The next major catalyst for RideNow and the sector will be the June Consumer Price Index report on 11 July 2026. A cooler inflation print could ease pressure on the Federal Reserve and potentially lower auto financing costs. RideNow's own Q2 2026 earnings are scheduled for release on 6 August 2026, where analysts will scrutinize whether the 11% comp sales growth is sustainable.
Key technical levels to monitor include $55.20, which represents the stock's 200-day moving average and a near-term resistance point. A sustained break above that level could open the path toward Baird's $65 target. Conversely, a break below the $50 support level, which held during the March 2026 sell-off, would invalidate the current bullish momentum. Investors will also watch monthly U.S. auto sales data, due on 3 July, for confirmation of industry trends.
A price target increase is an analyst's revised estimate of a stock's future fair value. For retail investors, it serves as a data point reflecting professional analysis of recent company performance and outlook. It is not a buy recommendation. Investors should review the rationale, such as Baird's focus on same-store sales and margins, and assess if those drivers align with their own investment thesis. Price targets are inherently forward-looking and subject to change based on new information.
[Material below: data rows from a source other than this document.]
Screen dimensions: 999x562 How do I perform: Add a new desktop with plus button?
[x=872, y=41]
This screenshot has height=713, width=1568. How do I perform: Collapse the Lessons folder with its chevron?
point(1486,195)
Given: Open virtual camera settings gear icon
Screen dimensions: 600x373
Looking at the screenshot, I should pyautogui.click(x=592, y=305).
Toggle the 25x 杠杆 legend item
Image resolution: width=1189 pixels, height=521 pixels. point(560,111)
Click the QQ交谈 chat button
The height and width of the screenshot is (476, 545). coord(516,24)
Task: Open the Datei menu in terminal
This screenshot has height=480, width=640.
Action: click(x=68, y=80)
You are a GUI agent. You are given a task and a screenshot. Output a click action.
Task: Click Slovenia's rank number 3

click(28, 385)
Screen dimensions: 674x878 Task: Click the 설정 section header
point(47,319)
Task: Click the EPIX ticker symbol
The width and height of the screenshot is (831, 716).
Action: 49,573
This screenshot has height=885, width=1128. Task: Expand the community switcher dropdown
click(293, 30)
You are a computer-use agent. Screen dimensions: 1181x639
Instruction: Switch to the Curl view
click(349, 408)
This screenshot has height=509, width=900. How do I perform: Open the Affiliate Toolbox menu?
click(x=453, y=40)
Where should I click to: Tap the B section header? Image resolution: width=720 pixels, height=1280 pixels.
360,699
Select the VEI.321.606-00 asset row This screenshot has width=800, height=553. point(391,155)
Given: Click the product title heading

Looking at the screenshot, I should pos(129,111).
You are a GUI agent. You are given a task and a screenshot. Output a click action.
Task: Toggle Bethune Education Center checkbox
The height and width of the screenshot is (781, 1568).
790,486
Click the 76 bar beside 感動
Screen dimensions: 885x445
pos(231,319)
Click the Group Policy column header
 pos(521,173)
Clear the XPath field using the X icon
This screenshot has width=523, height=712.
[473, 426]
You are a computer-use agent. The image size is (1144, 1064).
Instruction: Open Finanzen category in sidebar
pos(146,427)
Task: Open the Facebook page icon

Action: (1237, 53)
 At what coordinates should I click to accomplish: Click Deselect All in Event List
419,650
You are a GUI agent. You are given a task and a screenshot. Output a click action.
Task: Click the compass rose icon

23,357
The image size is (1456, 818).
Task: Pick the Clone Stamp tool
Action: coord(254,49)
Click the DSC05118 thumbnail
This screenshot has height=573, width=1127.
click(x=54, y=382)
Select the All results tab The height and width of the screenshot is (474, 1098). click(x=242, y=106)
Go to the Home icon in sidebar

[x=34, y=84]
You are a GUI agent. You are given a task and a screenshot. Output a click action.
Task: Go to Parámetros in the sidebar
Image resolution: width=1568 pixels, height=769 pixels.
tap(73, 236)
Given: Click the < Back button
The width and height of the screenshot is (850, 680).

RideNow's 11% growth is its strongest quarterly performance since the second quarter of 2021, when pent-up demand post-pandemic fueled a 14% surge. Historically, auto retailers struggle to achieve mid-single-digit comp growth in mature markets. The 11% figure is particularly notable because it occurred absent major federal stimulus, suggesting it is driven by operational execution and brand strength rather than a one-time macro tailwind.
Gross margin measures the profit a company makes on each vehicle sold after accounting for the direct cost of the vehicle itself. Expansion in this metric, as RideNow achieved with a 90 basis point increase, is critical. It shows the company is selling a richer mix of higher-margin vehicles, achieving better pricing, or controlling inventory costs more effectively than rivals. In a sector known for thin profits, sustained margin expansion is a primary driver of shareholder value and a key differentiator between winners and losers.
Baird's upgrade reflects a conviction that RideNow's operational excellence can override sector-wide macroeconomic pressures.
Disclaimer: This article is for informational purposes only and does not constitute investment advice. CFD trading carries high risk of capital loss.